Gingrich: The Left’s Power “Grows From the Media”




In a very enlightening piece of commentary published on Sunday, former House Speaker Newt Gingrich points out how similar the media’s hatred of Trump is to that same media’s antipathy towards Richard Nixon in the early 1970s. Using Theodore White’s “The Making of the President 1972” as a comparison tool, Gingrich notes that not much has changed in the 40+ years since the media launched a war of propaganda against a despised (by them) conservative.

“Everything we are used to seeing in what President Trump calls ‘fake news’ existed by 1972,” Gingrich explains in his Fox News op-ed. “The parallels are amazing – and are part of why I decided to spend so much time analyzing 1972 and 2020 as similar patterns of conflict.

“The current New York Times overt shift from smearing President Trump with Russian collusion (which collapsed) to smearing President Trump with allegations of racism were all foreshadowed by the universal elite media hostility to President Nixon a half-century ago,” Gingrich continues. “The lockstep hostility of the Times, The Washington Post, and the left-wing TV systems were simply proof that in President Trump they had encountered a leader bent on changing their world and confronting their values.”

Gingrich then quotes from White’s work in a passage that, with a few small detail edits, could have easily been written about today’s climate:

“The power of the press in America is a primordial one. It sets the agenda of public discussion; and this sweeping political power is unrestrained by any law. It determines what people will talk and think about—an authority that in other nations is reserved for tyrants, priests, parties and mandarins. No major act of the American Congress, no foreign adventure, no act of diplomacy, no great social reform can succeed in the United States unless the press prepares the public mind. And when the press seizes a great issue to thrust onto the agenda of talk, it moves action on its own—the cause of the environment, the cause of civil rights, the liquidation of the war in Vietnam, and, as climax, the Watergate affair were all set on the agenda, in first instance, by the press.”

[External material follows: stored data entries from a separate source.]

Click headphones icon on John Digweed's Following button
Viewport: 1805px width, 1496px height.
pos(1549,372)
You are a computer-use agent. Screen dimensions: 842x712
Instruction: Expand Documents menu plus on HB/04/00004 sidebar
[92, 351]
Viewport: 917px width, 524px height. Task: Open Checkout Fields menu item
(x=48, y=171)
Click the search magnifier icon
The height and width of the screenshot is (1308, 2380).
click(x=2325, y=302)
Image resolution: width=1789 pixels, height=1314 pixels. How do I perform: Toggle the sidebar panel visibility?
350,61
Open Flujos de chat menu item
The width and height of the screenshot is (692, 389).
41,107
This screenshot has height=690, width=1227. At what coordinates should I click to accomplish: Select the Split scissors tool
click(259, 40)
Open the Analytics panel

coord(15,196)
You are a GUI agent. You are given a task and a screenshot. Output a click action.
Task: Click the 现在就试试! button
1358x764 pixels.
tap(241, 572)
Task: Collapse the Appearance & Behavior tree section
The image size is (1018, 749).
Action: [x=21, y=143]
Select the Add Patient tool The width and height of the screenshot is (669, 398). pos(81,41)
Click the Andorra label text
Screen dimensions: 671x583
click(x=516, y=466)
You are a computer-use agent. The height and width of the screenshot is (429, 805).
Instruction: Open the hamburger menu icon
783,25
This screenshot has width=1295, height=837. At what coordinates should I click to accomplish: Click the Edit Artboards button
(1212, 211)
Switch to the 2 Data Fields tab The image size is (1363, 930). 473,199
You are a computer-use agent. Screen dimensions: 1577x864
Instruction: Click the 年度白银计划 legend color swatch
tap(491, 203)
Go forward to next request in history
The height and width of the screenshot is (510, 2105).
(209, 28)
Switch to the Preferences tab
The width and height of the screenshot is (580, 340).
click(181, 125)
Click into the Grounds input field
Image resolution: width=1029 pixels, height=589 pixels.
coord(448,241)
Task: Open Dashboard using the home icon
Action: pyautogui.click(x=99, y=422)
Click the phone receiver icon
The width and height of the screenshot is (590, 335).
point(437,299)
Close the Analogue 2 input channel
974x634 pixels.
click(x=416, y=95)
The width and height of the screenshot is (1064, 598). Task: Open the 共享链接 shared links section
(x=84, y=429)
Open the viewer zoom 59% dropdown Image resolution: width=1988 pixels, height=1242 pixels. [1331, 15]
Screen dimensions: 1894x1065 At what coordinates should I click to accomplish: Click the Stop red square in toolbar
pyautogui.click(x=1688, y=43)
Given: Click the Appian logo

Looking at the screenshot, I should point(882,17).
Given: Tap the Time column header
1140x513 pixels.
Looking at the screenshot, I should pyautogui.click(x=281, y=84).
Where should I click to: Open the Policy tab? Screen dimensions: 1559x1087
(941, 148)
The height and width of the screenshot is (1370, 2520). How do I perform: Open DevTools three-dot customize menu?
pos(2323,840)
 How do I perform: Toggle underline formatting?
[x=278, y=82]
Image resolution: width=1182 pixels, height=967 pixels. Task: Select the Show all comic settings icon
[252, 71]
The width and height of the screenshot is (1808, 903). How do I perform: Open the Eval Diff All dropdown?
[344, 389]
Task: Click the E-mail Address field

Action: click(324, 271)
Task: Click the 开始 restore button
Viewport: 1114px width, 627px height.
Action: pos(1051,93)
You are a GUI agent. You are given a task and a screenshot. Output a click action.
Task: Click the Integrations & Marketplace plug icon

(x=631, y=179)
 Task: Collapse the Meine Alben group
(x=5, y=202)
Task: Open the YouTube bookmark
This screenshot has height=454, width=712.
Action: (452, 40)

Gingrich notes that “the power of the left grows from the media,” which is perhaps the most important thing to understand about modern politics.

It is, fortunately for us, both the left’s greatest strength and their greatest weakness. That weakness has been exploited by no one in Republican history as effectively as President Trump, who has done more than any other conservative politician to expose the agenda of the fake news media. That exposing process isn’t finished by a long shot, but it is certainly working. And because of that, Trump may very well have a chance to repeat history in November of next year.